§ **What you should do**
The lines to repeat are those below from the one containing "Click the 粉丝分布 location pin icon" down to the one containing "Given: Click the Insert Function fx icon", both included; reproduce them exactly and nothing else.
*** Opening of Supplied material ***
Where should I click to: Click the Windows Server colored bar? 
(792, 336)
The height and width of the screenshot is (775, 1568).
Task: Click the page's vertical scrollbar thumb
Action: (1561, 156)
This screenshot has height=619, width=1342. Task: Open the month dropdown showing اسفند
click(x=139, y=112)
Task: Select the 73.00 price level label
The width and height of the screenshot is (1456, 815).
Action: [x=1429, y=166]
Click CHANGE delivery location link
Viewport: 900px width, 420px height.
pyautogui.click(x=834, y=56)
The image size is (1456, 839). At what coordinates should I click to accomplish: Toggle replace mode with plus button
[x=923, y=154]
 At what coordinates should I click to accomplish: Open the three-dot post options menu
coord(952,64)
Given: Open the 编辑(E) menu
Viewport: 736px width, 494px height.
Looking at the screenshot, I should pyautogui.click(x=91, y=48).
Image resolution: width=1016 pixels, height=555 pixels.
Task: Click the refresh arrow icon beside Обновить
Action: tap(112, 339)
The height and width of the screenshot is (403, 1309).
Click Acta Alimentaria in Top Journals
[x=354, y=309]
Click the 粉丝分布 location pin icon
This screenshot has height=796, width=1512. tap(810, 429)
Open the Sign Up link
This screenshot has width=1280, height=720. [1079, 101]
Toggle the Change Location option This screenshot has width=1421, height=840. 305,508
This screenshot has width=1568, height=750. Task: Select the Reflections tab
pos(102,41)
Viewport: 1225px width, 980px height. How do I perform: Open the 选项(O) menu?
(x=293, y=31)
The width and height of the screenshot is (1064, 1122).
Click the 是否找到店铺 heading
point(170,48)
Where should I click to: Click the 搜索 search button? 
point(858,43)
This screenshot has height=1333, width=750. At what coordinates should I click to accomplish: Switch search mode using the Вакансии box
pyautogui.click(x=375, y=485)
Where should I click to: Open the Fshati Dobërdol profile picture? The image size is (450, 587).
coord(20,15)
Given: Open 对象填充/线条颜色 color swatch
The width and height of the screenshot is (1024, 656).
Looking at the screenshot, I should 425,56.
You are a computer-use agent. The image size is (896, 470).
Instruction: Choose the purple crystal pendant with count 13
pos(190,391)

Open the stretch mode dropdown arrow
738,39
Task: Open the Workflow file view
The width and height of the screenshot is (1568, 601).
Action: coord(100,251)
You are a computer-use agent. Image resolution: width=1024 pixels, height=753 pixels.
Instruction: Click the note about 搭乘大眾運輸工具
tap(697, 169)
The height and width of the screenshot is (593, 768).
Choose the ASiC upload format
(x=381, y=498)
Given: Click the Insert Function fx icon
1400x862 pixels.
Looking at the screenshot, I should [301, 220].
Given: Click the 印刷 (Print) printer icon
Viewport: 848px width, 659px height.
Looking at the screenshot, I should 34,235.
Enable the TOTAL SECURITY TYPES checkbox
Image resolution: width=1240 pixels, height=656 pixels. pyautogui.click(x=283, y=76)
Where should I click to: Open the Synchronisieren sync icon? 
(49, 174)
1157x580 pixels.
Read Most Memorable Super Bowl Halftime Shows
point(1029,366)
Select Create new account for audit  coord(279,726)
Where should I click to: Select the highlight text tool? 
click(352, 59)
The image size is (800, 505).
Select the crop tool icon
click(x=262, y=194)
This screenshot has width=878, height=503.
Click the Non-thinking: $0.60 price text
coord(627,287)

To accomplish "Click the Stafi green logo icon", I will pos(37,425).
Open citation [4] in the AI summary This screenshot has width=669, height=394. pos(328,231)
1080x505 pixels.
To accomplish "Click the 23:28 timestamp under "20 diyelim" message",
*** Close of Supplied material ***
§ **Written reply**
Click the 粉丝分布 location pin icon
This screenshot has height=796, width=1512. tap(810, 429)
Open the Sign Up link
This screenshot has width=1280, height=720. [1079, 101]
Toggle the Change Location option This screenshot has width=1421, height=840. 305,508
This screenshot has width=1568, height=750. Task: Select the Reflections tab
pos(102,41)
Viewport: 1225px width, 980px height. How do I perform: Open the 选项(O) menu?
(x=293, y=31)
The width and height of the screenshot is (1064, 1122).
Click the 是否找到店铺 heading
point(170,48)
Where should I click to: Click the 搜索 search button? 
point(858,43)
This screenshot has height=1333, width=750. At what coordinates should I click to accomplish: Switch search mode using the Вакансии box
pyautogui.click(x=375, y=485)
Where should I click to: Open the Fshati Dobërdol profile picture? The image size is (450, 587).
coord(20,15)
Given: Open 对象填充/线条颜色 color swatch
The width and height of the screenshot is (1024, 656).
Looking at the screenshot, I should 425,56.
You are a computer-use agent. The image size is (896, 470).
Instruction: Choose the purple crystal pendant with count 13
pos(190,391)

Open the stretch mode dropdown arrow
738,39
Task: Open the Workflow file view
The width and height of the screenshot is (1568, 601).
Action: coord(100,251)
You are a computer-use agent. Image resolution: width=1024 pixels, height=753 pixels.
Instruction: Click the note about 搭乘大眾運輸工具
tap(697, 169)
The height and width of the screenshot is (593, 768).
Choose the ASiC upload format
(x=381, y=498)
Given: Click the Insert Function fx icon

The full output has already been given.